## To be done
Copy out all of the items below, putting "GUI assistant" wherever "GUI agent" occurs and changing nothing else.

## Dataset records
+--
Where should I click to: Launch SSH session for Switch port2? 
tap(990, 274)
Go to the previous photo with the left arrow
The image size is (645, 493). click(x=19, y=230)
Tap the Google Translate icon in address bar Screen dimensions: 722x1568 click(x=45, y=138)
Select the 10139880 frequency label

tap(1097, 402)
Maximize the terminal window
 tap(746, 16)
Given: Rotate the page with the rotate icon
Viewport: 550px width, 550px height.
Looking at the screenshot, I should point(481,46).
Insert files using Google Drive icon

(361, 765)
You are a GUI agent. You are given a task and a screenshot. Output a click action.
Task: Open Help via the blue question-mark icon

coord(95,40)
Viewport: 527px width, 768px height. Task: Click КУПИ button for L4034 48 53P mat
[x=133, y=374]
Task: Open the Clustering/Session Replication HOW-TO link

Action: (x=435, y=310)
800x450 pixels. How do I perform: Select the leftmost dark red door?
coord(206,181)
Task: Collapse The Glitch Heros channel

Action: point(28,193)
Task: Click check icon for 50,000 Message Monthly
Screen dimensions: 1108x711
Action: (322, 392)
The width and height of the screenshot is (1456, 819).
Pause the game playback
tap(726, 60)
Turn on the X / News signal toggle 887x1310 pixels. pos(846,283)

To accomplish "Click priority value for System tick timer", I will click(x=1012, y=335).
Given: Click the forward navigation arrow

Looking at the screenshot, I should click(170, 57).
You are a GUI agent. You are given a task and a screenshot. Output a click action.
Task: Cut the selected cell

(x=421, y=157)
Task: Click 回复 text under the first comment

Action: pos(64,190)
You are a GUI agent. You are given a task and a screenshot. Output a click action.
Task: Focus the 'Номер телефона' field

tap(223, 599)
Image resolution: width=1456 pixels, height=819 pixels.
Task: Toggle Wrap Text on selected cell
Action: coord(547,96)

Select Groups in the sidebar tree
+--
## Task result
Where should I click to: Launch SSH session for Switch port2? 
tap(990, 274)
Go to the previous photo with the left arrow
The image size is (645, 493). click(x=19, y=230)
Tap the Google Translate icon in address bar Screen dimensions: 722x1568 click(x=45, y=138)
Select the 10139880 frequency label

tap(1097, 402)
Maximize the terminal window
 tap(746, 16)
Given: Rotate the page with the rotate icon
Viewport: 550px width, 550px height.
Looking at the screenshot, I should point(481,46).
Insert files using Google Drive icon

(361, 765)
You are a GUI assistant. You are given a task and a screenshot. Output a click action.
Task: Open Help via the blue question-mark icon

coord(95,40)
Viewport: 527px width, 768px height. Task: Click КУПИ button for L4034 48 53P mat
[x=133, y=374]
Task: Open the Clustering/Session Replication HOW-TO link

Action: (x=435, y=310)
800x450 pixels. How do I perform: Select the leftmost dark red door?
coord(206,181)
Task: Collapse The Glitch Heros channel

Action: point(28,193)
Task: Click check icon for 50,000 Message Monthly
Screen dimensions: 1108x711
Action: (322, 392)
The width and height of the screenshot is (1456, 819).
Pause the game playback
tap(726, 60)
Turn on the X / News signal toggle 887x1310 pixels. pos(846,283)

To accomplish "Click priority value for System tick timer", I will click(x=1012, y=335).
Given: Click the forward navigation arrow

Looking at the screenshot, I should click(170, 57).
You are a GUI assistant. You are given a task and a screenshot. Output a click action.
Task: Cut the selected cell

(x=421, y=157)
Task: Click 回复 text under the first comment

Action: pos(64,190)
You are a GUI assistant. You are given a task and a screenshot. Output a click action.
Task: Focus the 'Номер телефона' field

tap(223, 599)
Image resolution: width=1456 pixels, height=819 pixels.
Task: Toggle Wrap Text on selected cell
Action: coord(547,96)

Select Groups in the sidebar tree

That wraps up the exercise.